**Required actions**.
1. Reproduce word for word the passage of the excerpt on recognizing a Japanese divorce starting with "On December 28, 2017, the" and going on through "is hereby recognized.".
2. Using the excerpt on recognizing a Japanese divorce, answer yes or no for each statement and quote the deciding words: (a) Janevic and Masayoshi were married in Pasay City. (b) The petition for recognition of the divorce was filed in a Regional Trial Court in Osaka. (c) The divorce notification was registered by the Mayor of Karuya-shi on May 13, 2009.
3. Resume the court decision on recognizing the Japanese divorce after its last sentence.

Janevic, a Filipino citizen, and Masayoshi Imura (Masayoshi), a Japanese national, were married on April 7, 2006 in Pasay City.[3] On May 13, 2009, Janevic and Masayoshi obtained a divorce decree by agreement/amicable divorce pursuant to the Civil Code of Japan.[4] The divorce notification[5] was received and duly registered by the Mayor of Karuya-shi, Aichi on May 15, 2009.

On December 8, 2016, Janevic, through her brother Ricky, filed a petition for judicial recognition of foreign divorce and that her civil status be changed from "married" to "single" in the Regional Trial Court (RTC) of Kidapawan City docketed as SP Proc. No. 318-2016.[6]

During the trial, Ricky testified for Janevic and presented the following documents: (1) Special Power of Attorney;[7] (2) Certificate of Marriage between Janevic and Masayoshi;[8] (3) Japan Certification of All Information in Family Register with translation in English language and authenticated by the Philippine Consulate General in Osaka, Japan;[9] (4) Divorce Notification with translation in English language and authenticated by the Philippine Consulate General in Osaka, Japan;[10] (5) Certificate of Publication dated February 17, 2017; and (6) copy of the relevant provisions of the Civil Code of Japan with its translation in English and authenticated by the Philippine Embassy in Tokyo, Japan.[11]

Ruling of the Regional Trial Court

On December 28, 2017, the RTC rendered its Decision,[12] the dispositive portion of which states:
WHEREFORE, in view of the foregoing considerations, the petition is hereby granted. Accordingly, pursuant to Section 48, Rule 39 of the 1997 Rules of Civil Procedure, the divorce by agreement between JANEVIC O. ORDANEZA and her Japanese spouse MASAYOSHI IMURA is hereby recognized.

**Supplied data**.

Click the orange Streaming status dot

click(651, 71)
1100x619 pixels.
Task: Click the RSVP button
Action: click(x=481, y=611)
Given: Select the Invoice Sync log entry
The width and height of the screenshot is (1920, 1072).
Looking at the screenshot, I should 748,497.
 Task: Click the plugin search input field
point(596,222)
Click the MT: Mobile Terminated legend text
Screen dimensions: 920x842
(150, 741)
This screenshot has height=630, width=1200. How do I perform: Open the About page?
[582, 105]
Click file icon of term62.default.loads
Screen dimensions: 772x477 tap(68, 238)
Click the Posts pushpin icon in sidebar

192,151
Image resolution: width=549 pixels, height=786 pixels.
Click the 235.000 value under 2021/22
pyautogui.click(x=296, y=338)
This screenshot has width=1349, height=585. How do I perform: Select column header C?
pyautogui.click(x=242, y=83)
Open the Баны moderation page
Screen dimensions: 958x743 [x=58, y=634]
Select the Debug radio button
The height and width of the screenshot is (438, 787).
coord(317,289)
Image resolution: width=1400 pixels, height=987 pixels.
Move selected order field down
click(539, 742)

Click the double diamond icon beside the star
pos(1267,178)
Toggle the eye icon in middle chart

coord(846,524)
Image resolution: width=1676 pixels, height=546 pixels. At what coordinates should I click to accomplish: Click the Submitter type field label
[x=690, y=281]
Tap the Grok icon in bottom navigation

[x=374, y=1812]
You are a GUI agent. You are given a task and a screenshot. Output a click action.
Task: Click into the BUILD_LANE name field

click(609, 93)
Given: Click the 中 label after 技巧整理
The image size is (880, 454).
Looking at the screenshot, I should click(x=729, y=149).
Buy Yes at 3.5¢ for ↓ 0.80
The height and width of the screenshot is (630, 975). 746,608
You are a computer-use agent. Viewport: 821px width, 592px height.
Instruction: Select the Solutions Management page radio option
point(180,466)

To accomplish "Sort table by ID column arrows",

**Expected responses**.
1.
On December 28, 2017, the RTC rendered its Decision,[12] the dispositive portion of which states:
WHEREFORE, in view of the foregoing considerations, the petition is hereby granted. Accordingly, pursuant to Section 48, Rule 39 of the 1997 Rules of Civil Procedure, the divorce by agreement between JANEVIC O. ORDANEZA and her Japanese spouse MASAYOSHI IMURA is hereby recognized.

2.
(a) Yes: "were married on April 7, 2006 in Pasay City."
(b) No: "in the Regional Trial Court (RTC) of Kidapawan City"
(c) No: "registered by the Mayor of Karuya-shi, Aichi on May 15, 2009."

3.
Pursuant to the provisions of the second paragraph of Article 26 of the Family Code, JANEVIC O. ORDANEZA is declared single and capacitated to remarry under the Family Code of the Philippines.
 
Pursuant further to Article 407 of the Civil Code, Act No. 3753, NSO Circular No. 4, series of 1982 and Department of Justice Opinion No. 181, series of 1982, the Local Civil Registrar of Pasay City, the Civil Registrar General and the Philippine Statistic Authority are directed to register or annotate the divorce by agreement of the petitioner JANEVIC O. ORDANEZA with her Japanese spouse MASAYOSHI IMURA on their marriage certificate under Registry No. 2006-2124.

No Costs.


SO ORDERED.[13] (Emphases in the original)
The RTC found that Janevic has proven her petition and compliance with the requirements under Rule 108 of the Rules, as shown by the documents she submitted. Although the petition failed to implead the Local Civil Registrar of Makilala, Cotabato Province, and the Civil Registrar General, the RTC held that there was sufficient compliance since the Office of the Solicitor General (OSG) was notified and the petition was duly published.[14]

Citing the case of Fujiki v. Marinay,[15] the RTC explained that the effects of the recognition of foreign divorce decree under the second paragraph of Article 26 of the Family Code is extended to the Filipino spouse to rectify an anomalous situation wherein the Filipino spouse remains tied to the marriage while the foreign spouse is free to marry under the laws of his or her country. The RTC added that notwithstanding Article 26, the courts already have jurisdiction to extend the effects of a foreign judgment in the Philippines to the extent that the foreign judgment does not contravene domestic public policy. Upon recognition of the foreign judgment, this right becomes conclusive and the judgment serves as the basis for the correction or cancellation of entry in the civil registry.[16]

In a Resolution[17] dated July 3, 2018, the RTC denied the Motion for Reconsideration of the OSG for lack of merit.[18]

The OSG appealed to the CA arguing that: (1) Janevic's petition did not comply with Rule 108; and (2) the divorce decree failed to comply with the requirements under Article 26 of the Family Code

Ruling of the Court of Appeals

On September 7, 2020, the CA rendered its Decision,[19] the dispositive portion of which states:
WHEREFORE, the Appeal is GRANTED. The Decision dated 28 December 2017 and Resolution dated 3 July 2018 of the Regional Trial Court, Branch 23, Kidapawan City, in Special Proceedings Case No. 318-2016, are hereby REVERSED and SET ASIDE.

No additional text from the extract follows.